부산대학교 도서관

This study aimed to develop an interpretable prognostic model with a nomogram for Non-Small Cell Lung Cancer (NSCLC) recurrence prediction following complete resection, using multi-modality PET/CT fusion radiomics and patients’ clinical features. Retrospectively, 181 NSCLC patients who had undergone 18 F-FDG PET/CT scan were enrolled and split into training (2/3) and testing (1/3) partitions. Before image fusion, PET and CT images were registered, resized to equal isotropic voxel size, and clipped and normalized. Guided Filtering Fusion GFF algorithm was used for image fusion.
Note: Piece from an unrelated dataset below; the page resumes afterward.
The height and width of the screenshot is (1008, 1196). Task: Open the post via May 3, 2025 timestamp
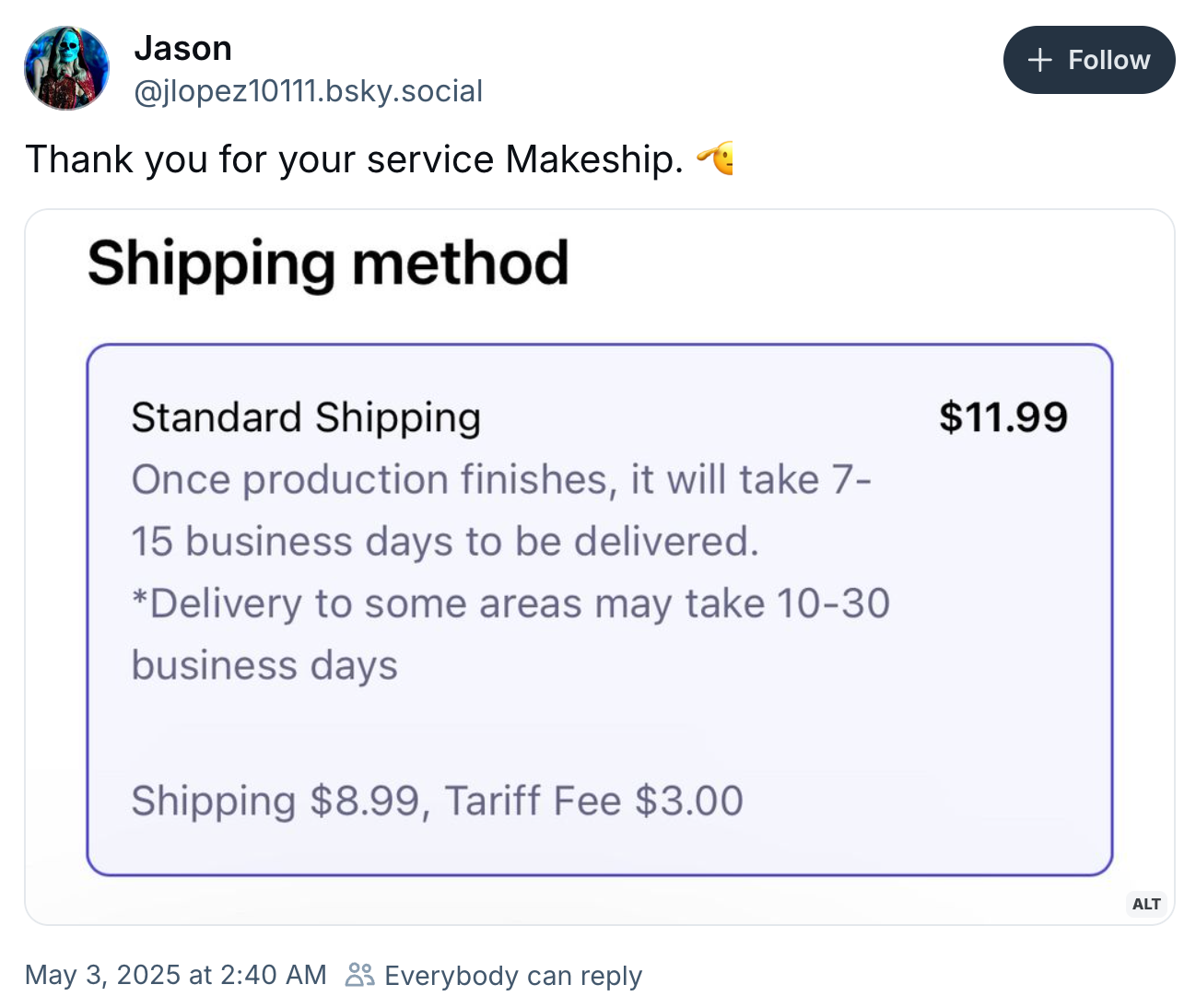click(175, 975)
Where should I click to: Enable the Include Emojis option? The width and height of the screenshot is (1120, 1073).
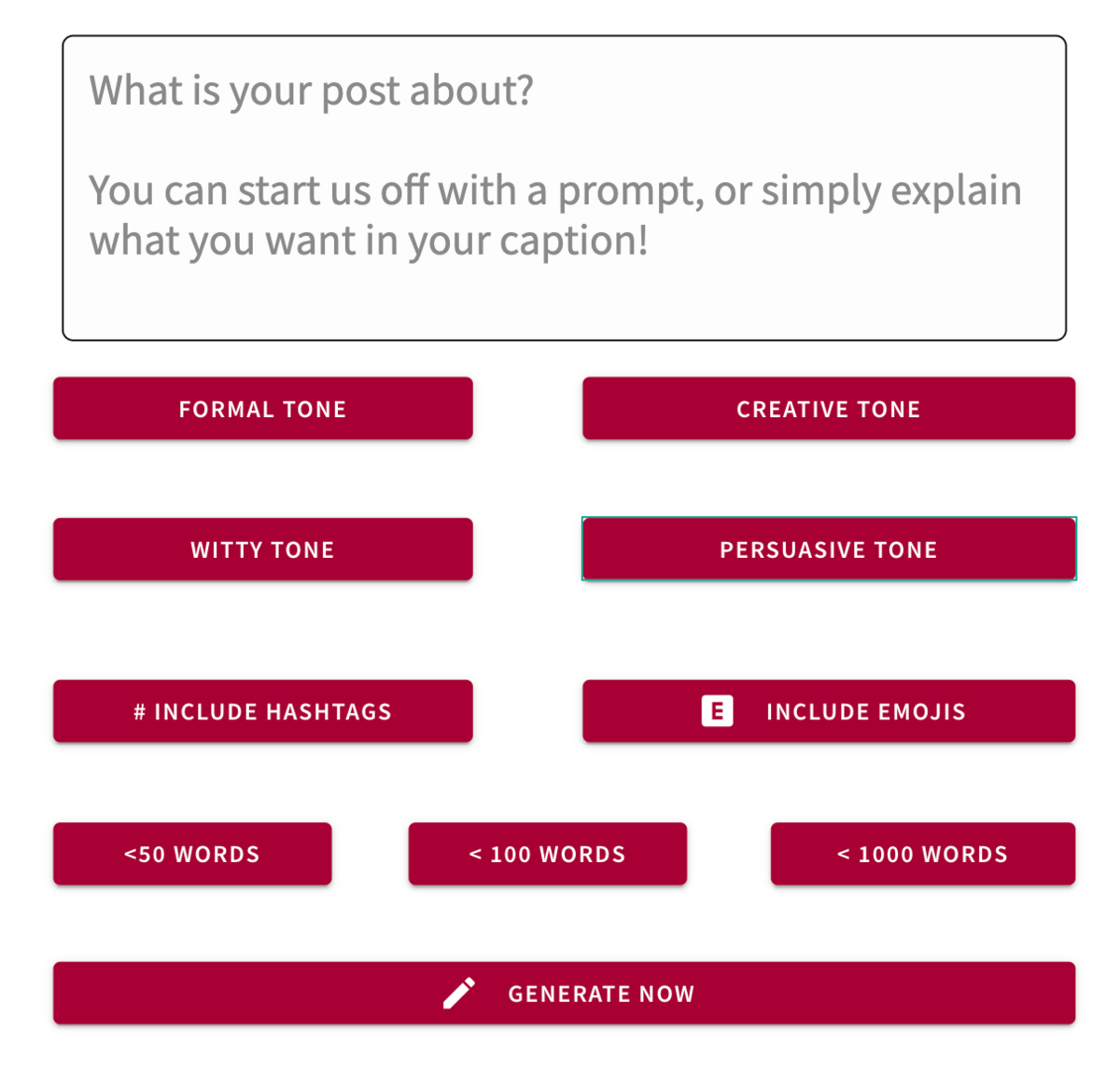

Two hundred eighteen radiomic features were extracted from each PET, CT, and fused image, including morphological, first-order statistical, and texture features. Clinical features included age, sex, smoking status, weight, radiation, chemotherapy, pathological stage, etc. Feature selection and univariate and multivariate modeling were performed using the CoxBoost algorithm. Harrell’s Concordance index (C-index) was used to evaluate the performance of the models, and compare C test was used to statistically compare the performance of the models (p-values < 0.05 were considered significant). Clinical, Clinical+PET, Clinical+CT, and Clinical+GFF resulted in c-indices (confidence interval) of 0.701 (0.589-0.812), 0.757 (0.647-0.867), 0.706 (0.607, 0.807), and 0.824 (0.751-0.896), respectively. Statistical comparison of the performance of different models with the Clinical model revealed that while PET and GFF features can significantly increase the performance (p-values 0.009 and 0.001, respectively), CT features did not significantly improve the performance of the Clinical model (p-value 0.279). Therefore, the nomogram was developed based on the Clinical+GFF model (with the best performance). Radiomic features extracted from PET and PET/CT fusion images can improve the recurrence prognosis in NSCLC patients compared to the conventional clinical factors alone.